• GIVEN EXERCISE
Copy the part of the items that opens with the line containing "Task: Click the Logged Signals plot area" and closes at the end of the items, swapping "plot area" for "chart area" and leaving all else unchanged. Leave the pictures out of your answer.

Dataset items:
--
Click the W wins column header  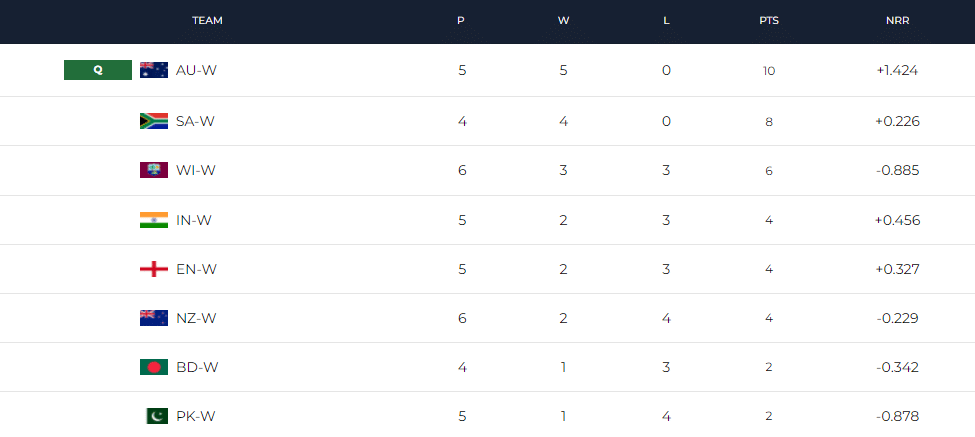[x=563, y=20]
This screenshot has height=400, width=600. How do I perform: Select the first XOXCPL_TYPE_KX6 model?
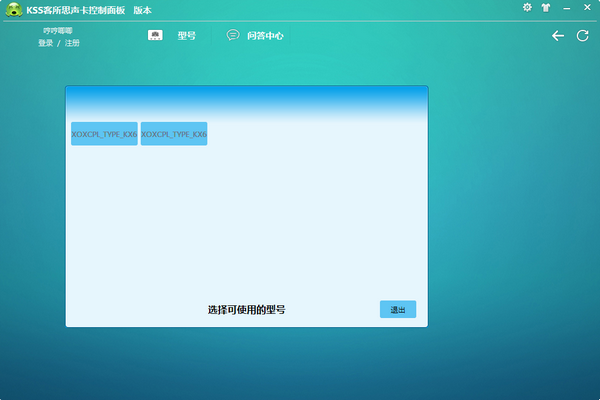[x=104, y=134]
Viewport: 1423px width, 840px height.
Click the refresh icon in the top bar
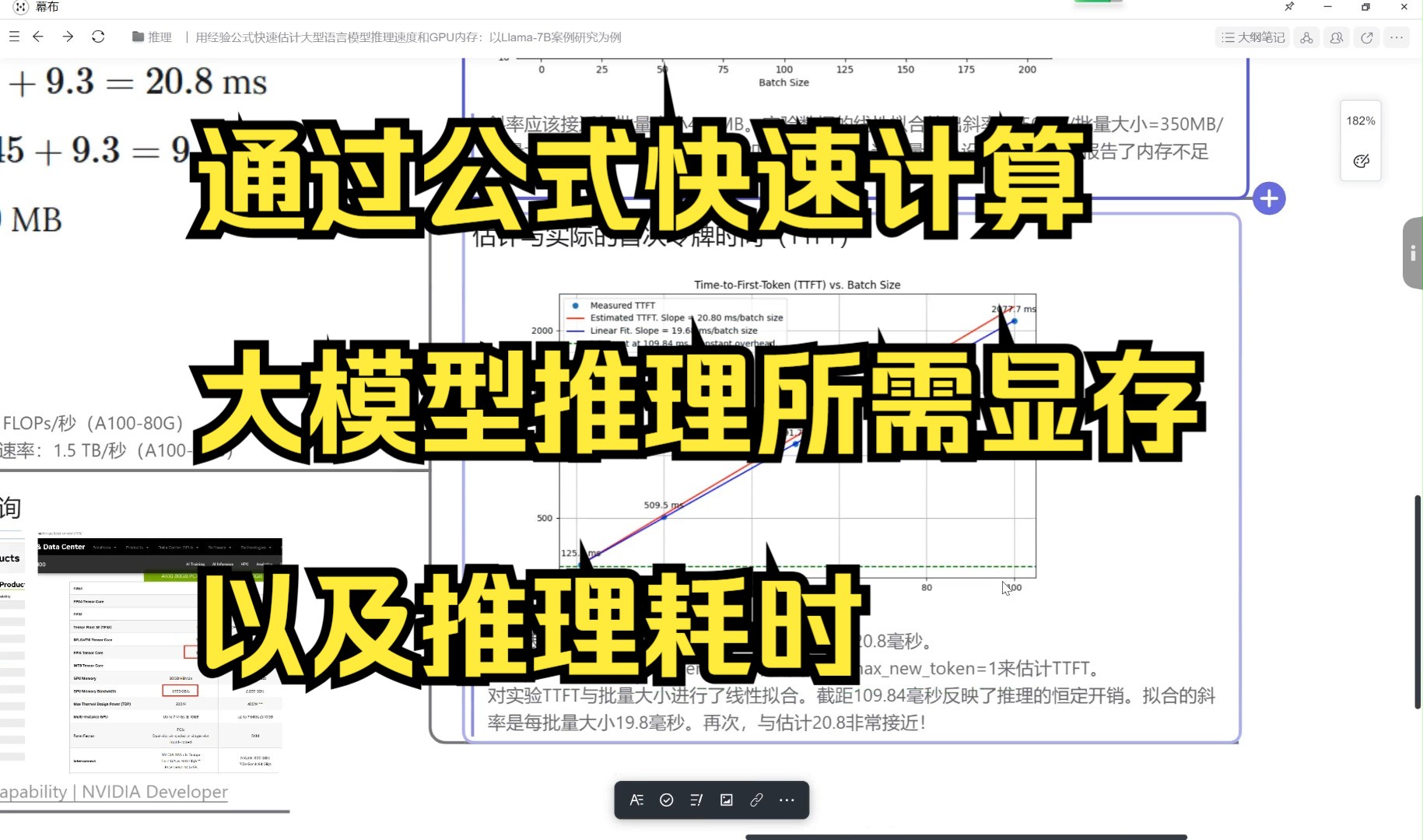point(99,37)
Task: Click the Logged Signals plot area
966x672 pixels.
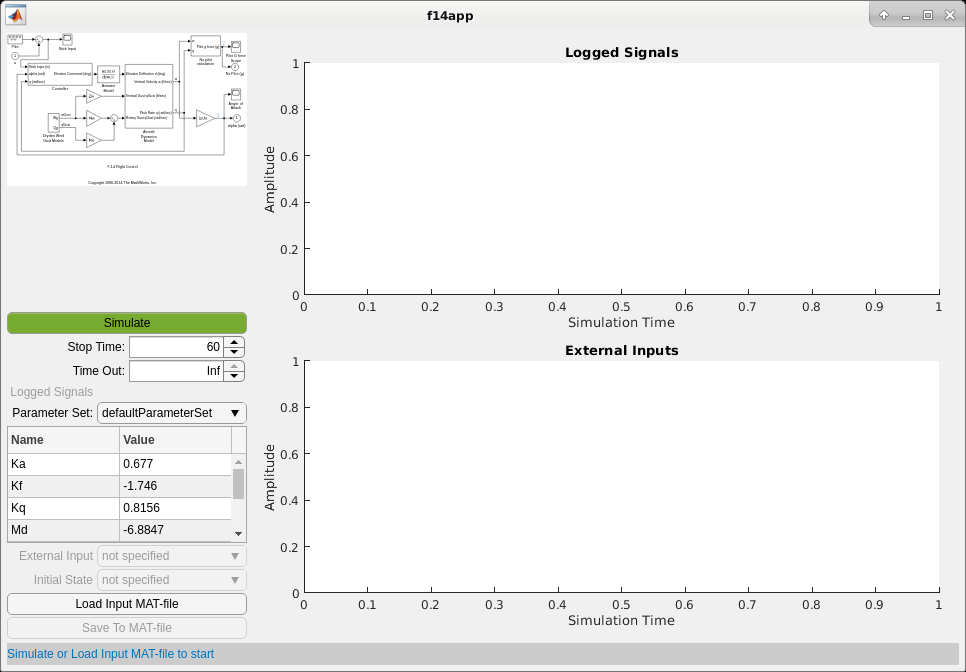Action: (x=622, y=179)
--
• TASK ANSWER
Task: Click the Logged Signals chart area
966x672 pixels.
Action: (x=622, y=179)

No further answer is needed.